Australians looking to take advantage of a tax benefit loophole in the COVID-19 early access to super scheme have now been put on notice as the ATO releases guidance on when it will apply the general anti-avoidance rule.
The Tax Office has now drawn a line in the sand for tax schemes involving the COVID-19 early release of super where taxpayers withdraw and re-contribute super to claim a tax deduction.
In its latest warning, the ATO notes that taxpayers who enter into a scheme mainly for the purpose of obtaining a tax benefit will now face the potential application of Part IVA, the general anti‑avoidance rule for income tax.
COVID-19 early release of super schemes that will attract the ATO’s attention include artificially arranging affairs to meet the eligibility criteria, withdrawing and re-contributing super to claim a tax deduction, and contributing an amount of super to claim a deduction and then withdrawing that amount.

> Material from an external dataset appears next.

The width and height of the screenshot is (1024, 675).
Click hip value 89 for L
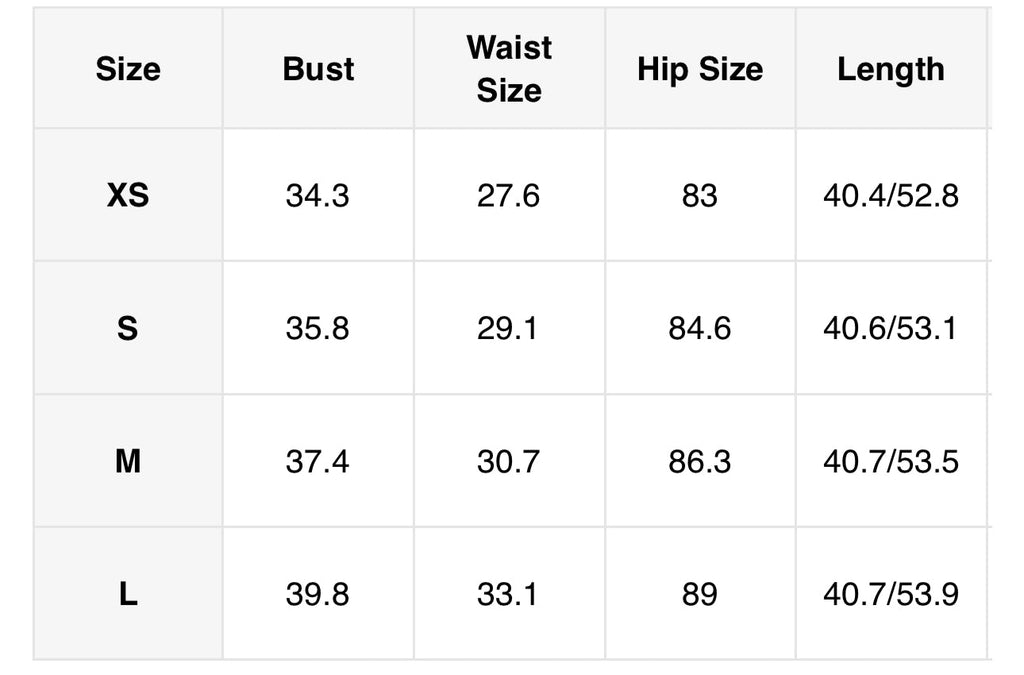pos(699,594)
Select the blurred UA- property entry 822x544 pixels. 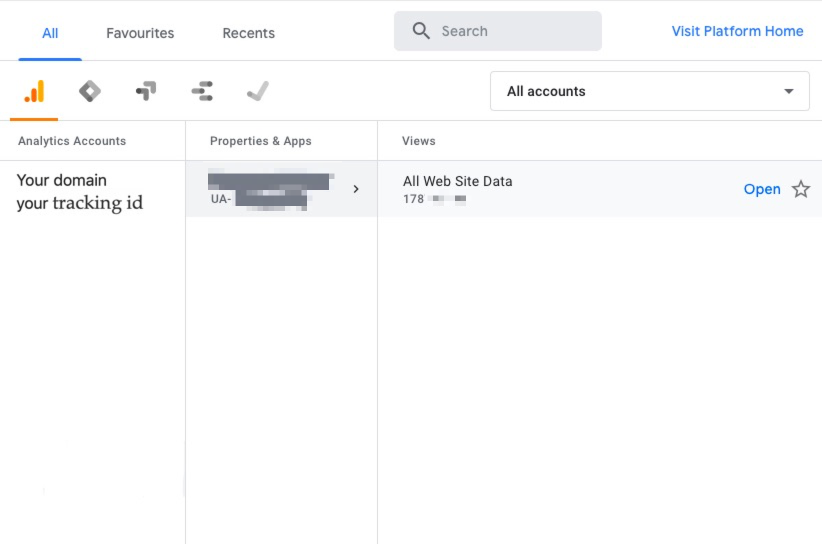click(x=268, y=189)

Where the ATO determines Part IVA applies, it will cancel the tax benefit obtained and seek to apply administrative penalties and interest charges.
The ATO’s latest guidance comes as close to 2 million Australians have now received $14.8 billion worth of super.
The second round of COVID-19 early release of super of up to $10,000 will soon be available between 1 July 2020 and 24 September 2020 for the 2020–21 year.
The Institute of Public Accountants general manager of technical policy Tony Greco said that while the ATO had understandably taken a restrictive view of the issue, he believed there would be some legitimate circumstances where taxpayers will be able to withdraw and re-contribute super without Part IVA coming into effect.
These could include changes in financial situation from the time a taxpayer applies for the early release and the time they decide to make a deductible contribution, such as finding a new job or seeing their salary return to 100 per cent.
Other legitimate scenarios could include a gift from a spouse or another family member not under financial stress to fund the contribution, Mr Greco said.
“So long as the person did not early release with the express intention to game the system, then a personal concessional super contribution is a legitimate tax planning entitlement if the person can show a change in personal financial circumstances not to attract Part IVA anti-avoidance provisions,” Mr Greco told Accountants Daily.
“When early release was first announced, no one would have anticipated that things would have evolved the way they have and that some individuals would find themselves later to be in a position where they can make re-contribution.
“The early release never contemplated this scenario playing out, which is entirely understandable. Having said that, we do not expect a huge number of those 2 million or so who have early accessed their super to be in this fortunate financial position to be able to take advantage of this opportunity.”
The ATO’s guidance also leans towards a pragmatic approach to fast-moving scenarios encountered by taxpayers that may lead them to withdraw and re-contribute their super.
“We understand that these are uncertain times and people’s circumstances change, so it is important that you keep records demonstrating your eligibility in case we need to see them,” the ATO said.